Golden Gate Hank
I wake up with a toothache, think I should write
about a toothache, make it somehow worthwhile.
It's got everything: intimacy, decay, how the body's
busy, night and day, doing you in. One of the hundreds
of jumpers' corpses pulled from the bay had a note
in its pocket saying No reason at all except
I have a toothache. Josey's grandfather
shot himself after his fifth sinus operation failed.
Josey says Empty Nose Syndrome and I get confused—
how can hollows be hollowed? But then I go to
emptynosesyndrome.org, cup my poor nose
in horror, grateful for all I take for granted, can't see.
Golden Gate Hank hates his nickname.
If you wanted to be called Serenity Hank,
Ken tells him, you shouldn't have jumped
off the fucking bridge. The ones that live
all say they changed their minds in the four seconds
before they hit, tried to land feet first and managed it.
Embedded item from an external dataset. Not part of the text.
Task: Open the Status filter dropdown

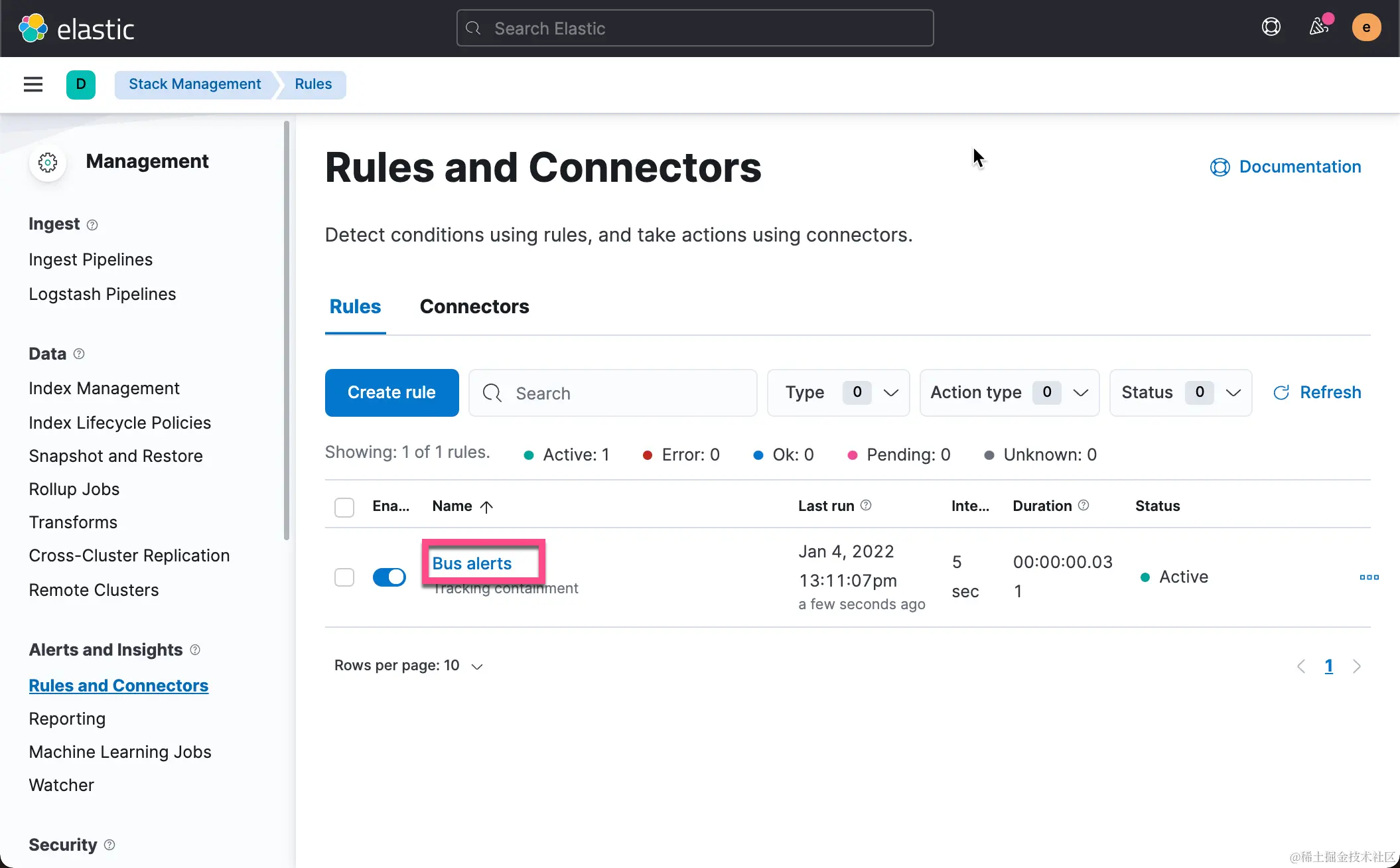Action: 1180,393
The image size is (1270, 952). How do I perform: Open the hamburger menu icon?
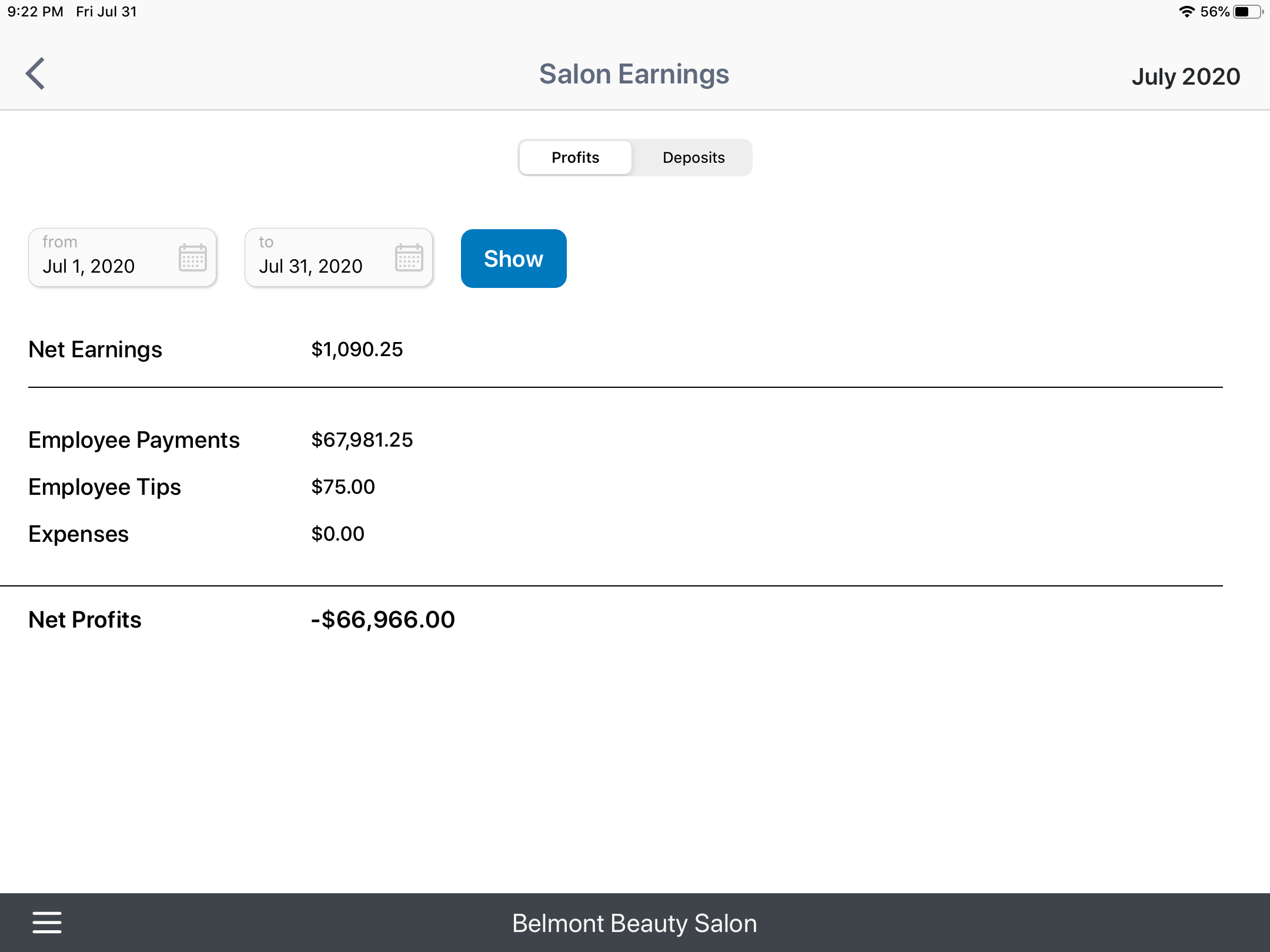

Ken says don't tell people I think every day
of how I wouldn't kill myself, they get the wrong idea.
I think every day of how I'd save myself, save
Josey: stab the bad guy, fall feet first, punch the Great White
in his eyeball, play dead in the bullet-ridden mass grave.
From the back seat of the Suburban, I heard
my mother say to my father Driving across a high bridge
always makes me want to jump. You might live:
A seventeen year old boy hit feet first, swam to shore
and walked for help, saying his back was killing him.
Another guy realized he was alive and underwater, felt something
brushing his broken legs. Great, now I get eaten by a shark,
he thought. It happens. But this was a seal, circling,
apparently the only thing that was keeping me alive,
and you can not tell me that wasn't God, because that's
what I believe, and that's what I'll believe until the day I die.